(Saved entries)
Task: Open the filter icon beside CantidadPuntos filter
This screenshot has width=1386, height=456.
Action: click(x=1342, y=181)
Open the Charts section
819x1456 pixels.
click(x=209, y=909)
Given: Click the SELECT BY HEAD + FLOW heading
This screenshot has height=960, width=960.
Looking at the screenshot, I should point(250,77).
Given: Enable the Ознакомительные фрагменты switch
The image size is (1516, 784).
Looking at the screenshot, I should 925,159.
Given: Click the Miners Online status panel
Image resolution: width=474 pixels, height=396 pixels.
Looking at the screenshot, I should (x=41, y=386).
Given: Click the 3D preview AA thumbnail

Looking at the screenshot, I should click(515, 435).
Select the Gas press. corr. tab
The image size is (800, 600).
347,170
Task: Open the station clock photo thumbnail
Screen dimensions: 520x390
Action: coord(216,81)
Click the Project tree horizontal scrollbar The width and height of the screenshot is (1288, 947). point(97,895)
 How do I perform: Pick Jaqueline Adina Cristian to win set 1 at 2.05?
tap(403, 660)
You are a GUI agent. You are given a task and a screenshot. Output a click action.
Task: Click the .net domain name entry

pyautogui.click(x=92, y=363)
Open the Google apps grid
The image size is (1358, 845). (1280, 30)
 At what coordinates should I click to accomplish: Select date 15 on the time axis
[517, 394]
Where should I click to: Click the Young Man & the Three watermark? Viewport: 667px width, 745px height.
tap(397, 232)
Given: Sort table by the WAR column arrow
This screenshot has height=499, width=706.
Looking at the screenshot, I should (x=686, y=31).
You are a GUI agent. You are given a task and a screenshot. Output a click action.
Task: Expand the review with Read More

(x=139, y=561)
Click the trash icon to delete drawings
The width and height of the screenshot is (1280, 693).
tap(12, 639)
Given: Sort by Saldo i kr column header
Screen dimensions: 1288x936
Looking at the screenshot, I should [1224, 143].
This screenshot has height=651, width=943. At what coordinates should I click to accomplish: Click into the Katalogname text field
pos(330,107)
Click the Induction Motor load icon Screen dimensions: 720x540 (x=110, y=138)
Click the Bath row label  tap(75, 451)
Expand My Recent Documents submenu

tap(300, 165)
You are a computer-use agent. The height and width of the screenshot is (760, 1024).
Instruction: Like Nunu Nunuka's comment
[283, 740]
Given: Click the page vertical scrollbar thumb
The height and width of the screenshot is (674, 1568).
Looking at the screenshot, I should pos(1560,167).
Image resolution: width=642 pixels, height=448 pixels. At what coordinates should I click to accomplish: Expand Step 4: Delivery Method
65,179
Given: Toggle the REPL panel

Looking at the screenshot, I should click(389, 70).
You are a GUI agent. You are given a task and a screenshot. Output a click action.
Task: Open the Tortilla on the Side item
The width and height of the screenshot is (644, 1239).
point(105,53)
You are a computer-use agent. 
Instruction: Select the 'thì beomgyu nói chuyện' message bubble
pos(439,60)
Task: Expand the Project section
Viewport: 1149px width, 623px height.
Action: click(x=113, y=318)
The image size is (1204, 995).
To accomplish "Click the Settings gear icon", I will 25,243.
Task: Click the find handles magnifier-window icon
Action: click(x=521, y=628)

→ Task description
Copy each entry exactly.

→ Response
Task: Open the filter icon beside CantidadPuntos filter
This screenshot has width=1386, height=456.
Action: click(x=1342, y=181)
Open the Charts section
819x1456 pixels.
click(x=209, y=909)
Given: Click the SELECT BY HEAD + FLOW heading
This screenshot has height=960, width=960.
Looking at the screenshot, I should point(250,77).
Given: Enable the Ознакомительные фрагменты switch
The image size is (1516, 784).
Looking at the screenshot, I should 925,159.
Given: Click the Miners Online status panel
Image resolution: width=474 pixels, height=396 pixels.
Looking at the screenshot, I should (x=41, y=386).
Given: Click the 3D preview AA thumbnail

Looking at the screenshot, I should click(515, 435).
Select the Gas press. corr. tab
The image size is (800, 600).
347,170
Task: Open the station clock photo thumbnail
Screen dimensions: 520x390
Action: coord(216,81)
Click the Project tree horizontal scrollbar The width and height of the screenshot is (1288, 947). point(97,895)
 How do I perform: Pick Jaqueline Adina Cristian to win set 1 at 2.05?
tap(403, 660)
You are a GUI agent. You are given a task and a screenshot. Output a click action.
Task: Click the .net domain name entry

pyautogui.click(x=92, y=363)
Open the Google apps grid
The image size is (1358, 845). (1280, 30)
 At what coordinates should I click to accomplish: Select date 15 on the time axis
[517, 394]
Where should I click to: Click the Young Man & the Three watermark? Viewport: 667px width, 745px height.
tap(397, 232)
Given: Sort table by the WAR column arrow
This screenshot has height=499, width=706.
Looking at the screenshot, I should (x=686, y=31).
You are a GUI agent. You are given a task and a screenshot. Output a click action.
Task: Expand the review with Read More

(x=139, y=561)
Click the trash icon to delete drawings
The width and height of the screenshot is (1280, 693).
tap(12, 639)
Given: Sort by Saldo i kr column header
Screen dimensions: 1288x936
Looking at the screenshot, I should [1224, 143].
This screenshot has height=651, width=943. At what coordinates should I click to accomplish: Click into the Katalogname text field
pos(330,107)
Click the Induction Motor load icon Screen dimensions: 720x540 (x=110, y=138)
Click the Bath row label  tap(75, 451)
Expand My Recent Documents submenu

tap(300, 165)
You are a computer-use agent. The height and width of the screenshot is (760, 1024).
Instruction: Like Nunu Nunuka's comment
[283, 740]
Given: Click the page vertical scrollbar thumb
The height and width of the screenshot is (674, 1568).
Looking at the screenshot, I should pos(1560,167).
Image resolution: width=642 pixels, height=448 pixels. At what coordinates should I click to accomplish: Expand Step 4: Delivery Method
65,179
Given: Toggle the REPL panel

Looking at the screenshot, I should click(389, 70).
You are a GUI agent. You are given a task and a screenshot. Output a click action.
Task: Open the Tortilla on the Side item
The width and height of the screenshot is (644, 1239).
point(105,53)
You are a computer-use agent. 
Instruction: Select the 'thì beomgyu nói chuyện' message bubble
pos(439,60)
Task: Expand the Project section
Viewport: 1149px width, 623px height.
Action: click(x=113, y=318)
The image size is (1204, 995).
To accomplish "Click the Settings gear icon", I will 25,243.
Task: Click the find handles magnifier-window icon
Action: click(x=521, y=628)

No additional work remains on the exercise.